The next step of the Building Phase is to fill your knowledge gaps. This means gathering historical information and context.
When you’re first starting out, you usually won’t have any idea what the historical figures are for your brand(s). Filling in these gaps are crucial for future planning and benchmarking - that’s why we care so much about the depth and breadth of data!

Historical Information
When gathering historical information, there are 4 key pillars to cover.
1) Volume Benchmarks and Seasonality
One of the most common questions I get asked is how did this conversation look like a year ago? A month ago? 6 minutes ago? Ok, maybe not the last one but for brands that experience seasonality, like Flonase, ChapStick, Emergen-C, Robitussin, and Theraflu, this is a big deal! How do we know if seasonality translates from the real world to online?

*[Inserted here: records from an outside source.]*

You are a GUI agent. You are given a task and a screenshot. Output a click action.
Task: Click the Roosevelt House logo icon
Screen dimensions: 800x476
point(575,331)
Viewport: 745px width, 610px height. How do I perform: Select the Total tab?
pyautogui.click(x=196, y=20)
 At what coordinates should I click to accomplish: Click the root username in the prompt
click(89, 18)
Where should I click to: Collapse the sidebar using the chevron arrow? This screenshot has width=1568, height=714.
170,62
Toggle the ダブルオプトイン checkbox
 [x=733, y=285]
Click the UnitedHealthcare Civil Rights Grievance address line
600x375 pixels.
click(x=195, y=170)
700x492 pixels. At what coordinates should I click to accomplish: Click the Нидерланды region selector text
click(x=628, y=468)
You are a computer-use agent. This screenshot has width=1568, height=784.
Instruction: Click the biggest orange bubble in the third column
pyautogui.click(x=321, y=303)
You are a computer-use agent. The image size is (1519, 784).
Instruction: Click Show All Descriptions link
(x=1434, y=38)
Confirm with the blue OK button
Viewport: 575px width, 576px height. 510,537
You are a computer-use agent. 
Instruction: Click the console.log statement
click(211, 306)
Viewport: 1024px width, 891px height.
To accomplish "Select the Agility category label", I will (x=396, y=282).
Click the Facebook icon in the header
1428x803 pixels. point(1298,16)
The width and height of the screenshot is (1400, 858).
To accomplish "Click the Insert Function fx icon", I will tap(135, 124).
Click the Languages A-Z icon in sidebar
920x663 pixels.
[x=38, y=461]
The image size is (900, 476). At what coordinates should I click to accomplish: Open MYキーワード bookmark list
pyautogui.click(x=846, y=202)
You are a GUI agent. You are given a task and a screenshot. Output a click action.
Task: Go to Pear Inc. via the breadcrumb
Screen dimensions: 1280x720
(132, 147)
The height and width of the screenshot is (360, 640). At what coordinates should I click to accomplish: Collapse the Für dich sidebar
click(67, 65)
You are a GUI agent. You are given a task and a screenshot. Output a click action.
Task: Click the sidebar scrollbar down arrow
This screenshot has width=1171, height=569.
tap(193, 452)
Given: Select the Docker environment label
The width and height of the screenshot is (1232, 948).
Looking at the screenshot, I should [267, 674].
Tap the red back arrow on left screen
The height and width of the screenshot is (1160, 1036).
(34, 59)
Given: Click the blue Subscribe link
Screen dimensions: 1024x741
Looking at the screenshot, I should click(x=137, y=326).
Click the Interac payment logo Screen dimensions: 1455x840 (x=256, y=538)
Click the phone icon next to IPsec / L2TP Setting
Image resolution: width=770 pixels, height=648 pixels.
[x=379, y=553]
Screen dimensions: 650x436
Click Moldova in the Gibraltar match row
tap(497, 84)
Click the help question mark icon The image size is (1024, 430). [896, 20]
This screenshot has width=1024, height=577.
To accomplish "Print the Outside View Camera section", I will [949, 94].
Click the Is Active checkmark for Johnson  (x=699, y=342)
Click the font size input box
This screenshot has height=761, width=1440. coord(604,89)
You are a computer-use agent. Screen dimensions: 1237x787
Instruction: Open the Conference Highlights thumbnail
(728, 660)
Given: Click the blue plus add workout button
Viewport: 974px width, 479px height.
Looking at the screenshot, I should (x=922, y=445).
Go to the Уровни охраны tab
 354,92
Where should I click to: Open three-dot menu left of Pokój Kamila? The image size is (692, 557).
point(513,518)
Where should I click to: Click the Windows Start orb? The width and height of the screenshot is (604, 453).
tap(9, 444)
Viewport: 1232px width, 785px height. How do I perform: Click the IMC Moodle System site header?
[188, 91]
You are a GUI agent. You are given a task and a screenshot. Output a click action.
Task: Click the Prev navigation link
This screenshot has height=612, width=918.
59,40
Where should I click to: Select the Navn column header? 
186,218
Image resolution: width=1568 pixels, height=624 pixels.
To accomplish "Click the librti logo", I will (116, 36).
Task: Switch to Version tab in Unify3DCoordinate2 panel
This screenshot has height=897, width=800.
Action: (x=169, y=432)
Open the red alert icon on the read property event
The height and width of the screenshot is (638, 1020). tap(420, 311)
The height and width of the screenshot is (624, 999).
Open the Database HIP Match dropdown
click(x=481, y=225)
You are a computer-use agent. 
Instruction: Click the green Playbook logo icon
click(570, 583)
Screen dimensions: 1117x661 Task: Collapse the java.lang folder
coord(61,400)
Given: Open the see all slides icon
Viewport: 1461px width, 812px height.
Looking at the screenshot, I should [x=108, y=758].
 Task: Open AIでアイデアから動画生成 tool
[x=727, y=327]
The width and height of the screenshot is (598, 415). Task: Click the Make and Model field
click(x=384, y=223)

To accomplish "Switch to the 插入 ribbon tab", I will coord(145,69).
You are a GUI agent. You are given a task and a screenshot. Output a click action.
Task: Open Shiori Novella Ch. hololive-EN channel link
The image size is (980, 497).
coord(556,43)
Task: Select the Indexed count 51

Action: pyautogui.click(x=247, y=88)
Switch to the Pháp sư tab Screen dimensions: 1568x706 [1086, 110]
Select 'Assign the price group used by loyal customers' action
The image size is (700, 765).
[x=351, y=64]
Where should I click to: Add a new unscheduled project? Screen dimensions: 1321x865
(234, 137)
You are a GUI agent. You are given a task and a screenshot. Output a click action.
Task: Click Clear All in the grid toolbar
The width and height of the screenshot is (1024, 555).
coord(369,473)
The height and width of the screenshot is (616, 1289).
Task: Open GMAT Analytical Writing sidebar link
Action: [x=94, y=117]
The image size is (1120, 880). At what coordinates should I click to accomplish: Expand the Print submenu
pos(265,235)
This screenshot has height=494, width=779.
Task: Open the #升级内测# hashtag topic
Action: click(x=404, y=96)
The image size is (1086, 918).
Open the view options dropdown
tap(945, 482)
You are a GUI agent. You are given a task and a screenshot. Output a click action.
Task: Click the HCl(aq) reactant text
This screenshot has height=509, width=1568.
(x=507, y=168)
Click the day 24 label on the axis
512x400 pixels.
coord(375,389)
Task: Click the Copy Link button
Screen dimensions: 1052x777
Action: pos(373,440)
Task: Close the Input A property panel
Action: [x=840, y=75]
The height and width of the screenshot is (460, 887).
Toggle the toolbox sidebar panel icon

This is why it’s important to run your queries retrospectively over the past 12 months or, ideally, the most recent calendar year. This way you can easily observe seasonal spikes and have those metrics handy as benchmarks moving forward.
2) Averages
Spikes in conversation happen all the time, and it regularly throws off month-over-month metrics. Imagine, your brand spikes one month and generates 1M likes. Then, the next month you get 200k. When you run a 12-month review you’ll likely notice some obvious skew in your average.
Using an average is only possible if you have historical data. Once you have it, creating a 7-day, 30-day, or 365-day rolling average will be a piece of cake. These will help control and explain data anomalies mentioned above.
3) Noisy Mentions
The bane of every social listening analyst’s existence - noisy mentions (you may have a more explicit name for this). Boolean logic can only get us so far when it comes to nailing down relevant keywords. Some sentences will simply return results we don’t expect or data not related to our brands.
Take these brands to see what I mean by “noisy mentions”:
- Apple (computers not the fruit)
- Subway (the sandwich shop, not the transportation)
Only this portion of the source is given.